[Text passage]
------------------------------------------------------------

# New to catching musky.



## Nimi_fisher5 (Jun 12, 2011)

Sorry for my number of posts but just trying to prepare the most I possibly can to try and get my second musky when I finally get to fish some decent musky waters down at my cottage on pleasant hill. I was wondering what are the hot lures / colors this year? And if trolling was producing more fish or casting. I'll try both. Last year I got my musky on a shallow diving crank bait. My friend got a surprise pike on a hot n tot. Any advice will be well taken. I am a beginner and love learning new techniques and tips. I already have a good rod reel and line and fish finder and motor and location. But what am I missing ? 
L


**Fish all day, every day**


----------



## MadMac (May 2, 2005)

I'm not familiar with that lake so my only advise would be to go by what you see on your sonar. Find the big marks and run your baits a foot or two above them. Vary your speed, lures, colors, and depths until something works and develop a pattern from there. I don't cast much but if I did this time of year I would target deep weed edges.


----------



## Whitemw (Aug 15, 2011)

Chaos tackle medussa has been lights out ... Super shad raps too silver shiner n blue gill colors for me


----------



## Bulldawg (Dec 3, 2007)

Pleasant Hill doesnt have a huge population of muskies that I know of , yes there are some in there . But you have better chances going somewhere else like Clear Fork which is not far from there . Madmac gave some great advise if you do decide to try it , but your odds will greatly increase going somewhere else .Good Luck .


----------



## Nimi_fisher5 (Jun 12, 2011)

Here's a storm lure. That looks a lot like the 10" jake. Muskywolverine 


**Fish all day, every day**


----------



## BassSlayerChris (Aug 9, 2010)

------------------------------------------------------------

[Available data]

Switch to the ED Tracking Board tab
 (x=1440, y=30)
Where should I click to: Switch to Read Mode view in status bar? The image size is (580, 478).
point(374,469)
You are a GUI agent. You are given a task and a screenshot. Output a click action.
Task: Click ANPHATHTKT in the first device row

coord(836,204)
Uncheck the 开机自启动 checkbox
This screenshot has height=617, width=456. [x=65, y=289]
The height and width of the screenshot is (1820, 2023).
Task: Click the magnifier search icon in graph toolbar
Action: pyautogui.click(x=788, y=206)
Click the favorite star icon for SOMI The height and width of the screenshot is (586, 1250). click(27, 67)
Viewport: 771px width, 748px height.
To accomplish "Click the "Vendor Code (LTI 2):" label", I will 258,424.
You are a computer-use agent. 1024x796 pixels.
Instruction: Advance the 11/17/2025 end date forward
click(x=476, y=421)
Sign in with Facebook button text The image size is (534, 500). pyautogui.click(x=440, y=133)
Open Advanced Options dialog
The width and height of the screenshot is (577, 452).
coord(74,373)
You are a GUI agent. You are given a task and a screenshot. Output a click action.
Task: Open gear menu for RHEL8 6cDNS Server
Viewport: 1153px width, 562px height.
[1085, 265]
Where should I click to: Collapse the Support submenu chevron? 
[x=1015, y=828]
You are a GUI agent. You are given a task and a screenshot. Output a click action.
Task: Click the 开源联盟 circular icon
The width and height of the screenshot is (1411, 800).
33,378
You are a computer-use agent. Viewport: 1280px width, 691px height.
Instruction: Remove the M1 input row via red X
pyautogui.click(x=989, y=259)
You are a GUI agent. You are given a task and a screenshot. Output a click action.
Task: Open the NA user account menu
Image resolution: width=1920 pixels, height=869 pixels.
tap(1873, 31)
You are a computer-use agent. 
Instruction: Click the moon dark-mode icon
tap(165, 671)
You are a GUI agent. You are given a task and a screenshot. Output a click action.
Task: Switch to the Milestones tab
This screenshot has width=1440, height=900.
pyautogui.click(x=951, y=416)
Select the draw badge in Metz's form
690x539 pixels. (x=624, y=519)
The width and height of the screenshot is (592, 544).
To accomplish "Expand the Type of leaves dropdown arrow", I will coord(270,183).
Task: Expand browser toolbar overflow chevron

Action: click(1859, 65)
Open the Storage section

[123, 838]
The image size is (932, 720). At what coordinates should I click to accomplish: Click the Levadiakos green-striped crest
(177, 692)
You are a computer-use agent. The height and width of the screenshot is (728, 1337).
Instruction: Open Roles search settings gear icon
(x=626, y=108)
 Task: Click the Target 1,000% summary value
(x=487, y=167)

------------------------------------------------------------

[Given task 1]
Return the stretch of the musky thread from "# New to catching" through "I missing ?".
[Given task 2]
In the stretch of rows from the first one through the one containing "Click the favorite", substitute "tick box" for "checkbox" and change nothing else. Give back only those rows.
The musky fishing thread and the rows were drawn from separate sources.

[Correct response 1]
# New to catching musky.



## Nimi_fisher5 (Jun 12, 2011)

Sorry for my number of posts but just trying to prepare the most I possibly can to try and get my second musky when I finally get to fish some decent musky waters down at my cottage on pleasant hill. I was wondering what are the hot lures / colors this year? And if trolling was producing more fish or casting. I'll try both. Last year I got my musky on a shallow diving crank bait. My friend got a surprise pike on a hot n tot. Any advice will be well taken. I am a beginner and love learning new techniques and tips. I already have a good rod reel and line and fish finder and motor and location. But what am I missing ?

[Correct response 2]
Switch to the ED Tracking Board tab
 (x=1440, y=30)
Where should I click to: Switch to Read Mode view in status bar? The image size is (580, 478).
point(374,469)
You are a GUI agent. You are given a task and a screenshot. Output a click action.
Task: Click ANPHATHTKT in the first device row

coord(836,204)
Uncheck the 开机自启动 tick box
This screenshot has height=617, width=456. [x=65, y=289]
The height and width of the screenshot is (1820, 2023).
Task: Click the magnifier search icon in graph toolbar
Action: pyautogui.click(x=788, y=206)
Click the favorite star icon for SOMI The height and width of the screenshot is (586, 1250). click(27, 67)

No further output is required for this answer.